I don’t need to tell you that inflation has been a menace over the last five years. Comparing the Consumer Price Index for 2019—the year before the pandemic—to current estimates, prices have risen for Americans by a whopping 23%. And unless your hourly wage or salary has risen by the same 23%, you’ve lost financial ground.
Things are even worse here in Southwest Florida, where we have outpaced the national average. Housing costs have grown much faster in Florida than in most of the country due to surging demand, limited supply due to housing regulations and rising insurance costs.
“Shelter” is the index’s biggest category because that’s where most of us spend the majority of our monthly budget. Groceries, gas and rent consume the largest part of household budgets, and those items have seen some of the biggest cost increases in the last five years.
That leaves less money in the pocketbook, which has serious consequences on philanthropy. For starters, when people reduce spending to make ends meet, many consider cutting charitable donations. Giving generously is important, but making rent has more immediate consequences than making a donation to a worthy cause.
According to a recent report from Giving USA, individuals’ charitable donations make up about 67% of all contributions. And individual philanthropy tends to be even more important at the local level. Bill Gates may be eradicating polio somewhere, but he’s likely not helping your local soup kitchen.

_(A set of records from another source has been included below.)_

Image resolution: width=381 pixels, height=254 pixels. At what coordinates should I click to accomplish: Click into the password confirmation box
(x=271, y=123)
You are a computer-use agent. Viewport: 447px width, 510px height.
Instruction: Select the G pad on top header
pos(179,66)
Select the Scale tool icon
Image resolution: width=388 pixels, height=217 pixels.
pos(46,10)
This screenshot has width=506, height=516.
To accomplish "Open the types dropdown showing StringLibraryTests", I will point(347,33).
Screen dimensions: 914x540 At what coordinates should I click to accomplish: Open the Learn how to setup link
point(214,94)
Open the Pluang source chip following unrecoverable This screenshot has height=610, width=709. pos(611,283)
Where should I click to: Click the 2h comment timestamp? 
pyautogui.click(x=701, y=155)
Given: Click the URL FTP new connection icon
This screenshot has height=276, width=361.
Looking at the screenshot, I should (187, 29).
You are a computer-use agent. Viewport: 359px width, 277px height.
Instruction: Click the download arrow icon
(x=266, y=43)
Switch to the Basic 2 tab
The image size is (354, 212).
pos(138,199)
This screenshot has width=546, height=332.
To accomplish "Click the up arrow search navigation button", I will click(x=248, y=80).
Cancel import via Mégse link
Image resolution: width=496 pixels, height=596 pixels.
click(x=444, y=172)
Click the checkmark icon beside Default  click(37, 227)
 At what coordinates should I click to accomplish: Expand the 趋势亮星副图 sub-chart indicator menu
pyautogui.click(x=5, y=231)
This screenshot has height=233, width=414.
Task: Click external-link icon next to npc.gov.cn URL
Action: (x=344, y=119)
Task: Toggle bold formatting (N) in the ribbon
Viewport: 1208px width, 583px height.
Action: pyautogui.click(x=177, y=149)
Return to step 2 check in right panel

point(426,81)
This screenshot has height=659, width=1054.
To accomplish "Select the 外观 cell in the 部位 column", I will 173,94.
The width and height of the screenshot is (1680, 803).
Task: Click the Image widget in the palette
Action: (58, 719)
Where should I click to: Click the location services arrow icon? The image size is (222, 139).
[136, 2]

According to the same report, and despite cutbacks by some individuals, charitable giving nevertheless rose a slight 1.9% in 2023. But, after adjusting for 2023’s 4.1% inflation rate, the real value of those donations actually fell by 2.1%. And though inflation may have cooled somewhat, it doesn’t mean those prices are ever going back down. It just means the hikes are a little less hefty each year, with an estimated inflation rate of 3.2% in 2024.
Inflation makes people poorer, so they donate fewer dollars. Inflation also erodes the value of dollars they do contribute. All of this makes budgeting a guessing game for nonprofits, which also struggle to retain good workers facing the same cost-of-living increases as everyone else.
What’s the solution? Well, ideally, we’d live in a world with a steady, predictable annual inflation rate. It’s hard to budget for next year if you don’t know what stuff will cost.
Any economist will tell you that U.S. inflation didn’t get really bad until we cut loose the dollar from convertibility to any precious metal in 1971. But we’re likely not going back to the gold standard. A second-best approach to taming inflation would be for the Fed to make inflation its primary focus rather than to try to manage inflation and unemployment simultaneously. As we have seen, the “dual mandate” seems to fall short in practice.
But if the Fed can’t keep inflation low and slow, then charities need to do what the rest of us do as prices climb: Be careful with a buck and ask for a raise. In the case of local charities, “asking for a raise” may mean writing an annual appeal making it clear that last year’s $100 gift needs to increase to have the same budgetary effect this year. Inflation isn’t the organization’s fault, but that’s its reality.
It may be a tough sell to donors already feeling pinched by inflation, but it’s a truth that needs sharing.
Victor V. Claar is an associate professor of economics in the Lutgert College of Business at Florida Gulf Coast University.